Navigating the private sector

Roy concedes his leap two years ago from the public to private sector has not been without its challenges. He quickly recognised that there would be no more government budgets and resources to work around.

“I can’t take that for granted in the private sector,” he says. “We have to raise the money ourselves, and it takes great financial discipline to make every dollar and every cent count and go further. That’s not to say the government is in any way not careful with money; it just has a very different approach to the way we account for the money.

“But I have exceptional partners in the corporate sector who have helped to make the transition a lot more seamless and painless, while on the clinical side we have top doctors and nurses, some of whom have been with us since almost day one. “The reason for their commitment is simple,” Roy adds.

“Women’s and children’s health is a unique and special business to be in. It’s quite joyful to be delivering new life every day, every week, every month. It’s lovely to see the children that you delivered grow up and be healthy, upstanding adults. I think that’s what keeps our doctors and nurses going. In the private healthcare sector, there’s no better place than to be at Thomson.”

Family-oriented service

Expertise aside, Roy believes Thomson Medical’s main point of difference from other centres is that it operates as more of a family establishment than a business. “We see ourselves providing a service that we will be proud to have our own family members use,” Roy explains.

I think there are three key qualities that you need as a leader,” Roy adds. “To have vision, integrity, and to be people-centric. Relationships are for life.
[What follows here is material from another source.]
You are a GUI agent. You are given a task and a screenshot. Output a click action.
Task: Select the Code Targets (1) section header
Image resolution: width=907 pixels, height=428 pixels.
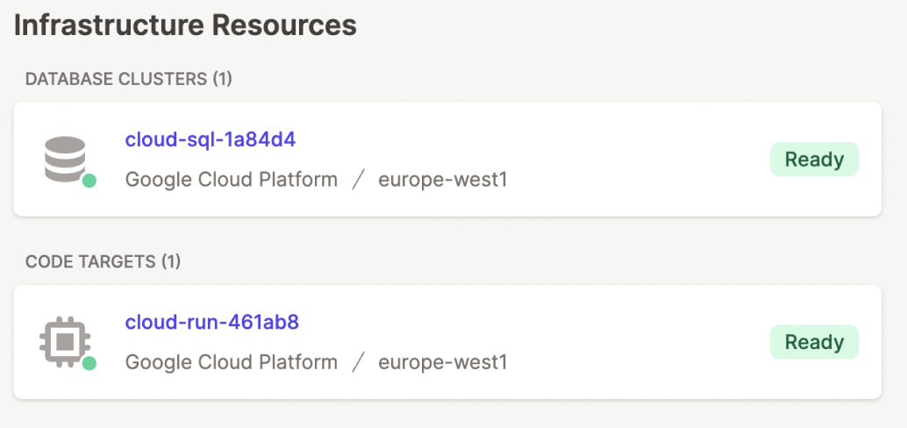click(x=103, y=261)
“Thomson started as, and continues to be, a family-oriented service where you are treated like one of the family. We don’t see it as purely running a business; we don’t see it as purely transactional. We see this as looking after you because you are one of us. I think that is something we’ve been able to develop over the past four years, and it’s basically become a branding, for us; we believe in it strongly.” 

Committed to helping others

Through mergers and acquisitions, Thomson Medical has expanded operations to Malaysia and Indonesia, with a long-term plan to establish a pan-Asian private healthcare platform. “Basically, we want to provide a private healthcare system where members are able to access clinics and get the best outcomes wherever they go. Singapore will be our company’s flagship, the base from which our ideas, standards and innovations can flow.”

With a working history in health and education, it’s clear that Roy is committed to helping others. He remembers his parents raising him with very transparent and strong values which led him to the areas of health and education, his passion to serve the community reinforced by strong mentors along the way. 

“One of the things someone once told me, and indeed my mother also did, was to never do unto others what you would not like done to you. That’s been a guiding light for me throughout my life. I try to do what I can to help others; the same to be done for me if I ever needed someone to give me a lift up, and I hope I’d be able to find people around who would help me. 

“I think there are three key qualities that you need as a leader,” Roy adds. “To have vision, integrity, and to be people-centric. Relationships are for life. Whether they are with your patients, colleagues, or business partners, it’s for life.”